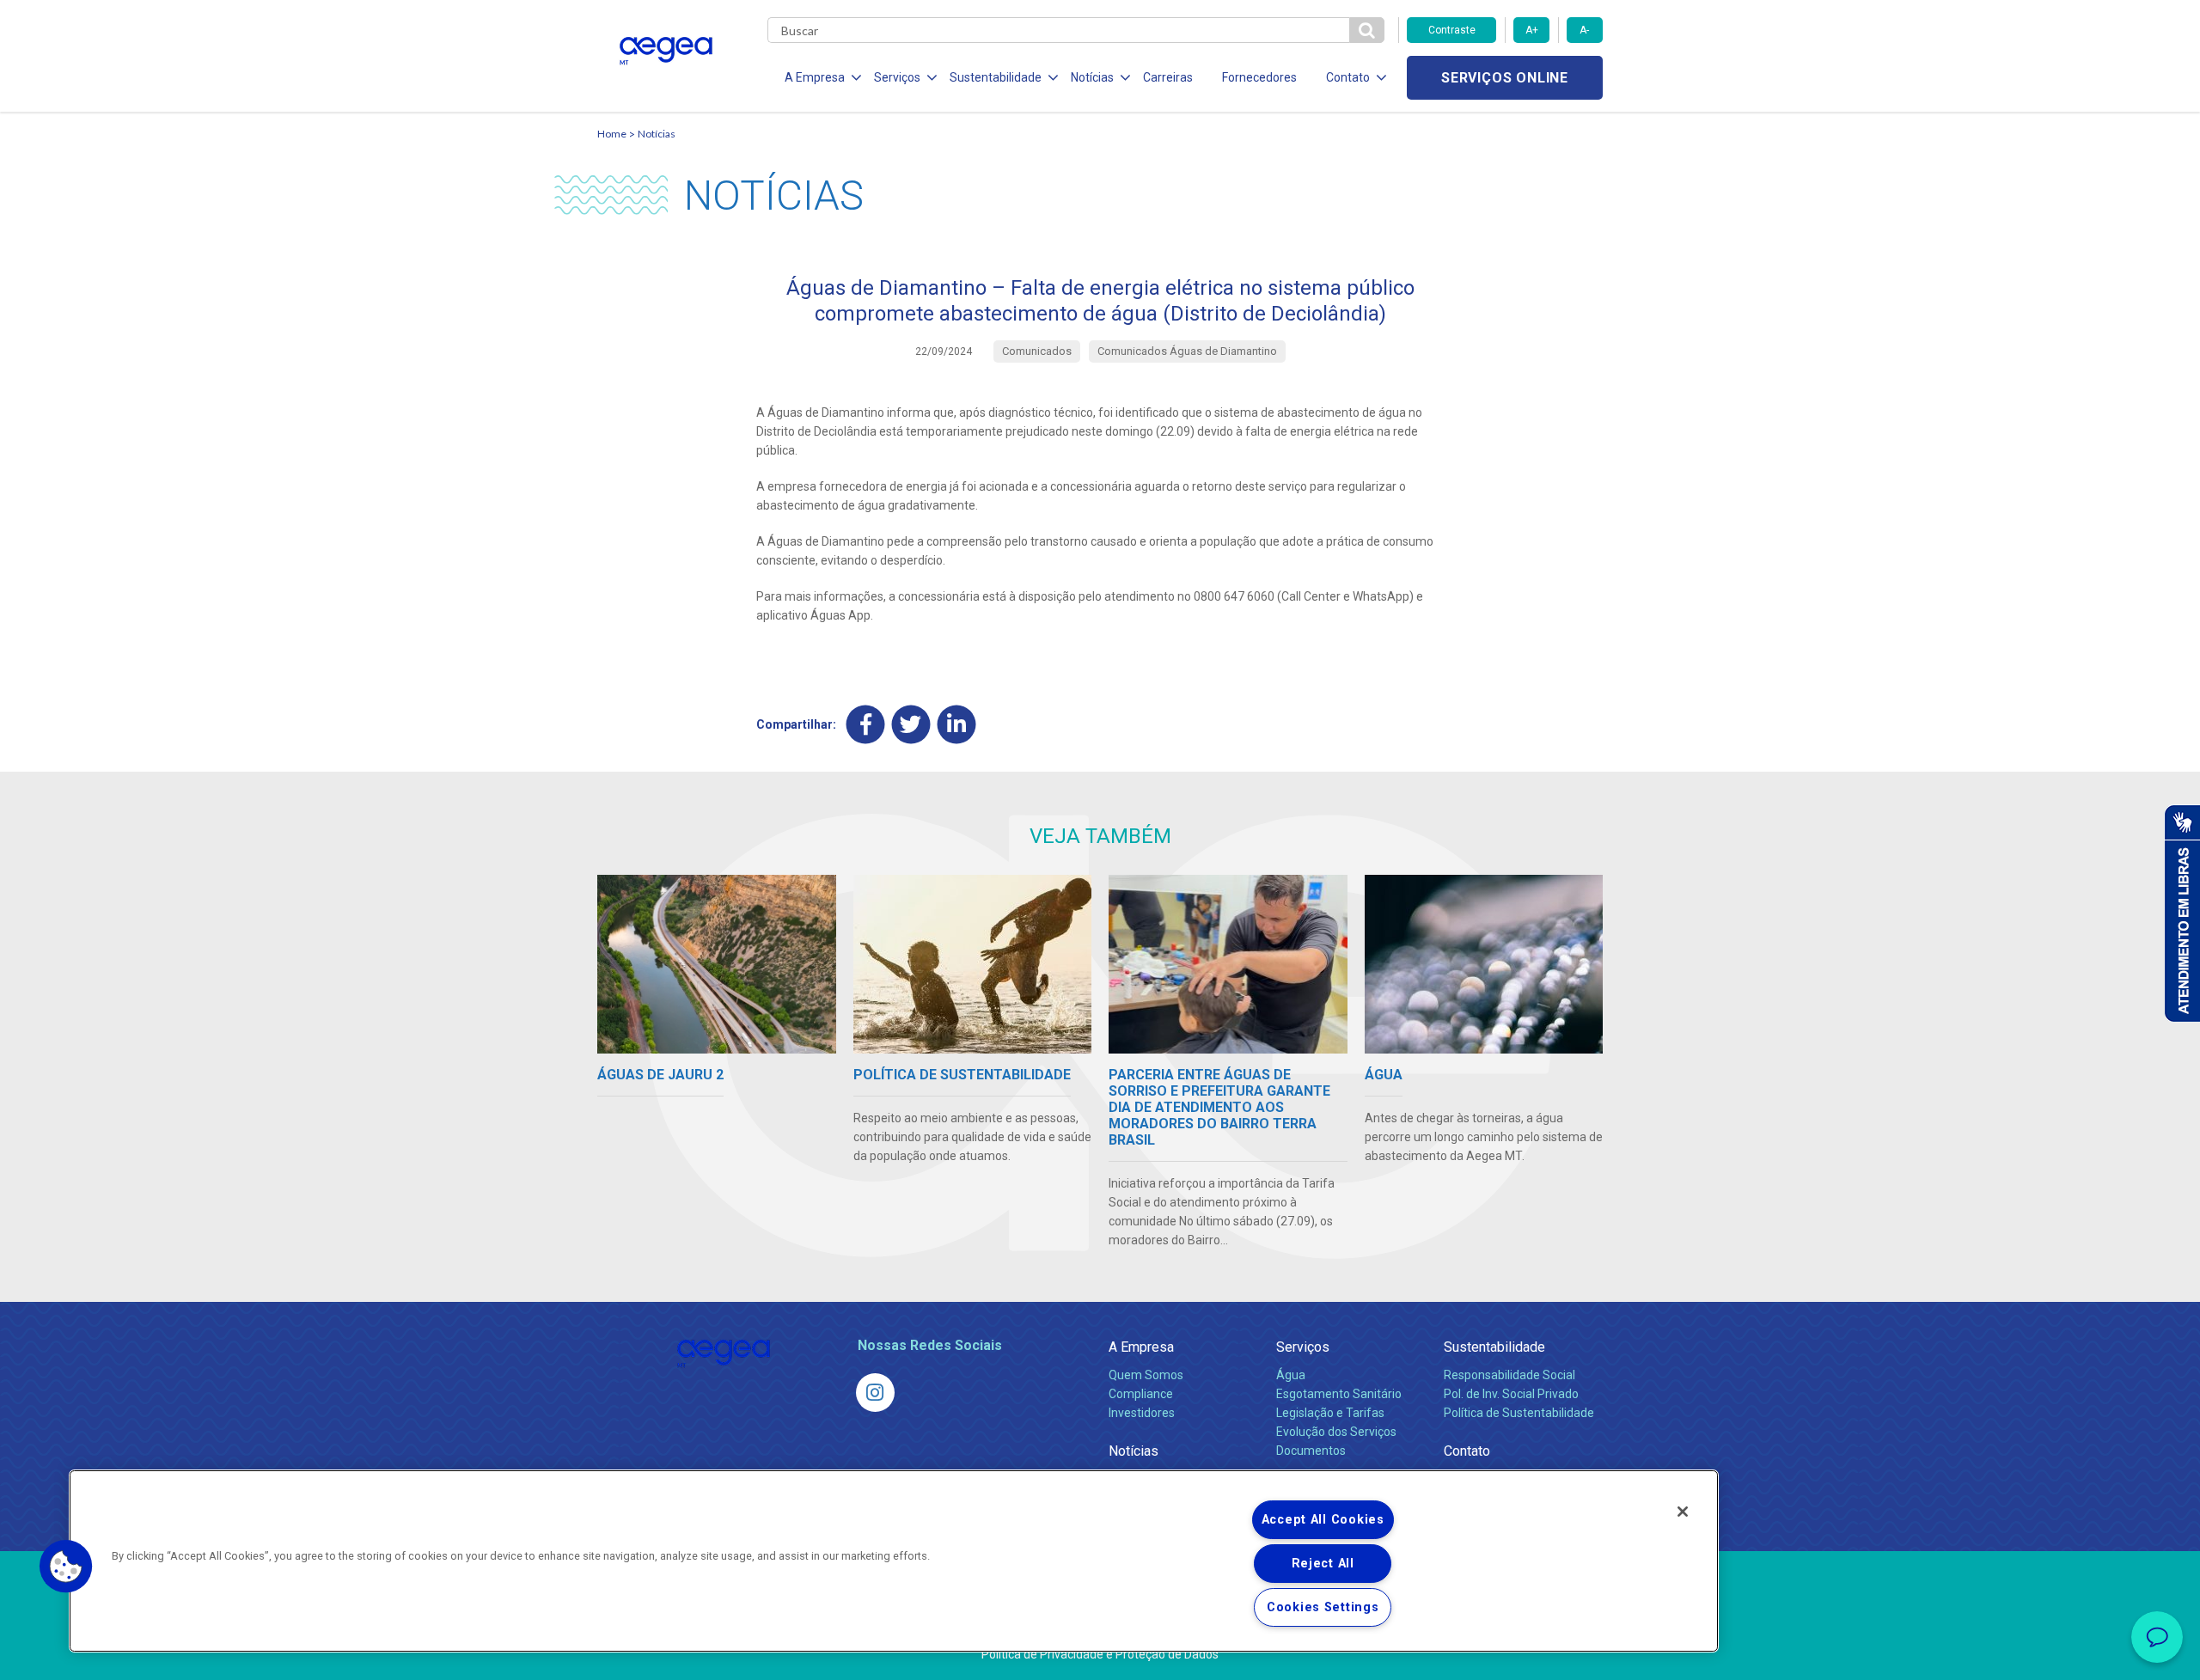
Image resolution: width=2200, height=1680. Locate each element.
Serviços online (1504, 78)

==

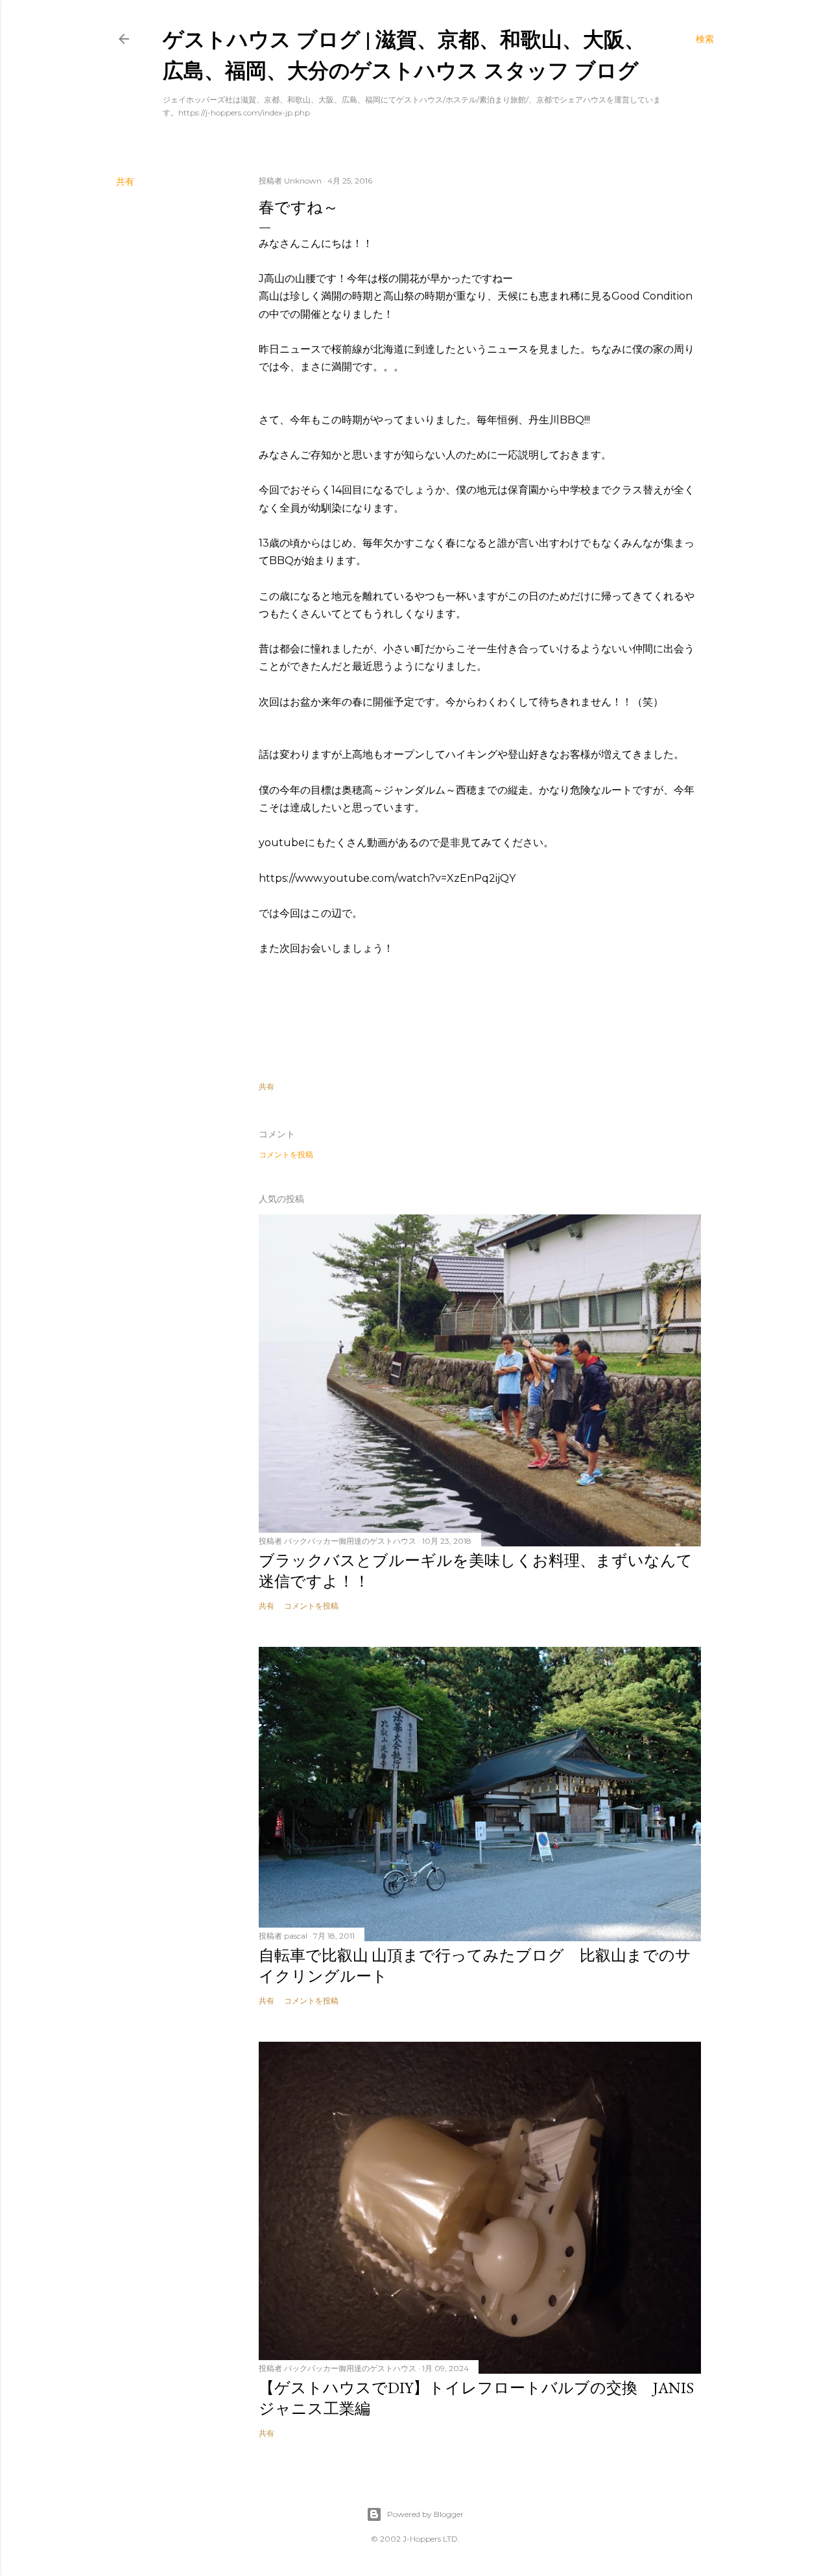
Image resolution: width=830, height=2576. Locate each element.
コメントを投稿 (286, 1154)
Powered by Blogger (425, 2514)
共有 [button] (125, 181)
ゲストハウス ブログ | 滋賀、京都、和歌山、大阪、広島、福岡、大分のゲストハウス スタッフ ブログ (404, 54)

* * *

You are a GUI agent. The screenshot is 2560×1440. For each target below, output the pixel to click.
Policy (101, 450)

== Required work ==
Find each line in the material above that carries the string "Locate", and copy it.

== Solution to this exercise ==
Image resolution: width=2200, height=1680. Locate each element.
Image resolution: width=830, height=2576. Locate each element.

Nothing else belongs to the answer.